V12B-08
Using simpegMT to demonstrate a modular modelling and inversion framework applied in a workflow for a hydrothermal system

Monday, 14 December 2015: 12:05
308 (Moscone South)
Gudni Karl Rosenkjaer, University of British Columbia, Earth, Ocean and Atmospheric Sciences, Vancouver, BC, Canada
Abstract:
The MagnetoTelluric (MT) method is widely used in geophysical exploration, especially in geothermal exploration. The extensive frequency range allows mapping the resistivity structure to greater depths than typically achieved using controlled sources (on the order of 10 km’s). This is advantageous in identifying structures of interest, such as those related to hydrothermal alterations in a geothermal system and the heat source of the system. To obtain information about subsurface resistivity structures from MT data, an inversion modelling is commonly performed. The goal of an inversion is to recover a resistivity model that explains the data (within a degree of accuracy), given sets of constraints on the model. An attention to detail, often through an iterative process, is required during the inversion. A workflow that is transparent and repeatable is important for addressing the complexities encountered in an inversion and make the iterative process more effective.
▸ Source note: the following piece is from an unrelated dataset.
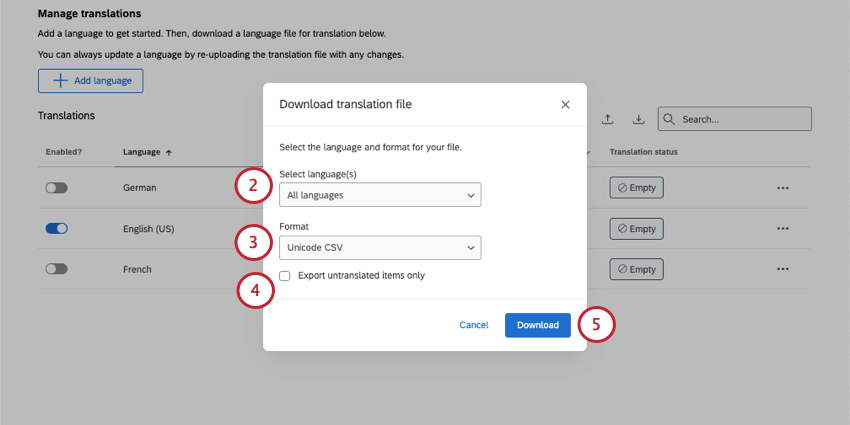Image resolution: width=850 pixels, height=425 pixels.
Task: Open the Select language(s) dropdown
Action: 380,195
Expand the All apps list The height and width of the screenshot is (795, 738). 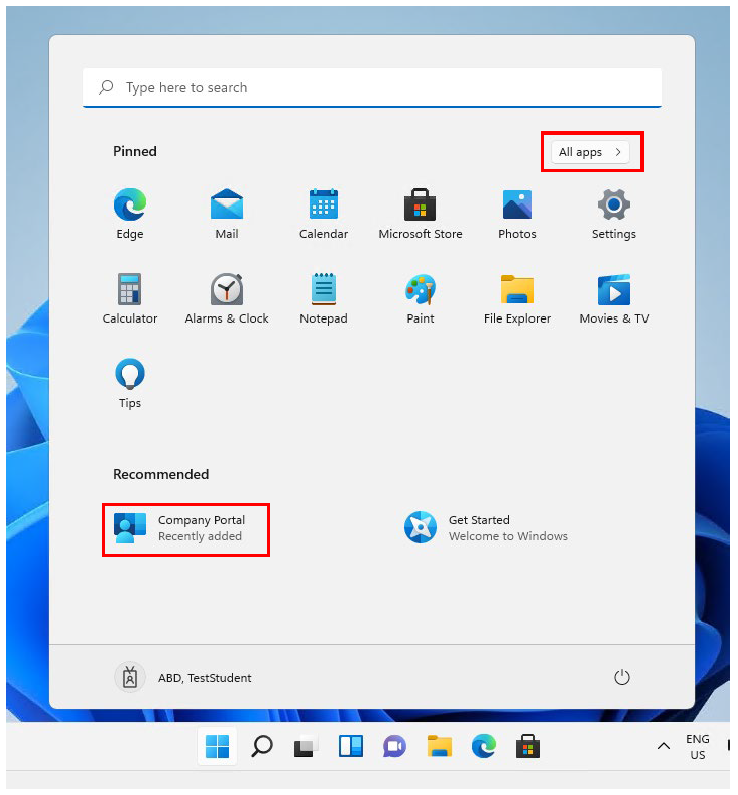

In this presentation, we will show examples of a workflow for an inversion of MT data from the Krysuvik geothermal area in Iceland. The workflow is implemented as a Python script, where the SimPEG framework (http://simpeg.xyz) is used to implement an open-source code base to work with MT data . The SimPEG framework uses finite-volume discretizations for structured and semi-structured meshes and has built-in routines for optimization and regularization. By structuring and writing the simpegMT code in compliance with the modular, object-oriented framework of SimPEG, full compatibility is achieved and its functions can be leveraged directly. Further, the structure facilitates interoperability with other problem-types, streamlines testing and fosters cooperations between developers and users of the code.

We will step through the workflow, where varying complexity leads to a recovery of 3D models of different detail. We show how we guide steps in the workflow based on the preceding results, iteratively building our knowledge and incorporating it to converge to an improved resulting resistivity model. We will discuss the issues that arise and choices made in the workflow, interpret our resistivity model in terms of relevant structures and visualize along with other data sources from the area.